= Reading passage =

1) send your manuscript to lulu
2) marry a robot and
3) work for Fortune 500 company which began as a startup


logical one said...

Hey.. you... "pacifist sux" guy

Interesting, but...

Stop quoting statistics.....

Liberals become emotional and stage mindless protest when you they try to decifer logic.

It hurts their fragile widdle minds.

Berkeley is too busy as it is now with the Marine recruter protests.

Stop making trouble.

Anonymous said...

pacifist suck - you're an idiot or you're manipulating the facts (though you correctly attributed 1980 to Carter)

Clinton was *elected* in 1992, be he didn't start his term until January 20th, 1993, so when you add up all the military casualties during the Clinton years (1993 -> 2000 (not counting Jan 1st -> Jan20th 2001), there were 7,500 deaths over 8 years.

Under George W. Bush from 2001 -> 2006, 8,792 in *6 years* according to your table and the .pdf you reference. According to CNN, there were 853 soldiers killed in Iraq (not including Afghanistan, other conflicts and accidental deaths), bringing the Bush era deaths to a total of 9,645.

If there was an active war during the Carter and Clinton years, there would have been a lot more military deaths.

And the American public is angry about the deaths in Iraq because there were many before the war was started that were *against* the war, and a lot more who want the U.S. out of the pre-emptive war we waged in Iraq.

Yes, facts are facts, and the reality is, more Americans dies in car accidents every year (about 40,000) and about 20,000 Americans die a year from the flu - a lot more than those killed on 9/11.

= What you have to do =
Could you set down the part of the forum thread starting at "Stop making trouble." and ending at "1980 to Carter)", word for word?

= Information shown =
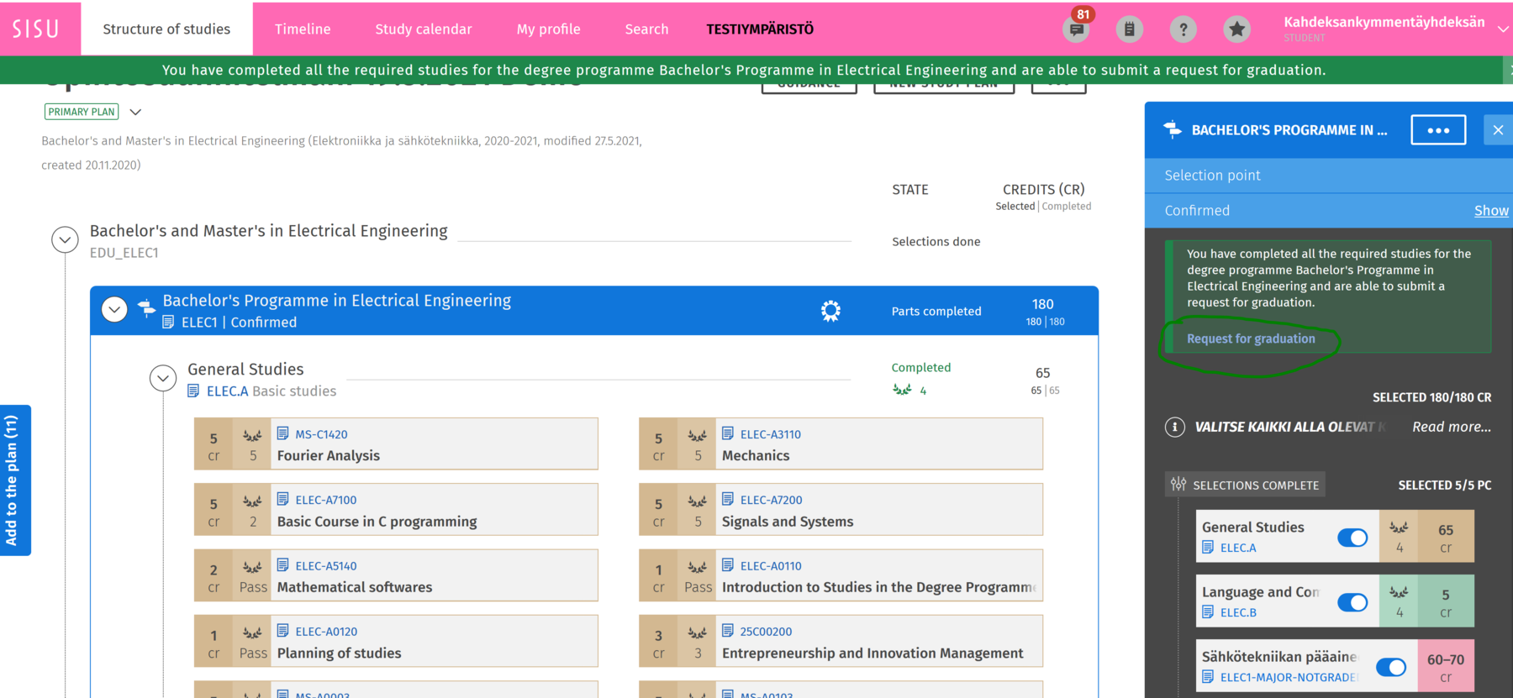The image size is (1513, 698).
Task: Expand the PRIMARY PLAN dropdown arrow
Action: click(x=135, y=112)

= Complete response =
Stop making trouble.

Anonymous said...

pacifist suck - you're an idiot or you're manipulating the facts (though you correctly attributed 1980 to Carter)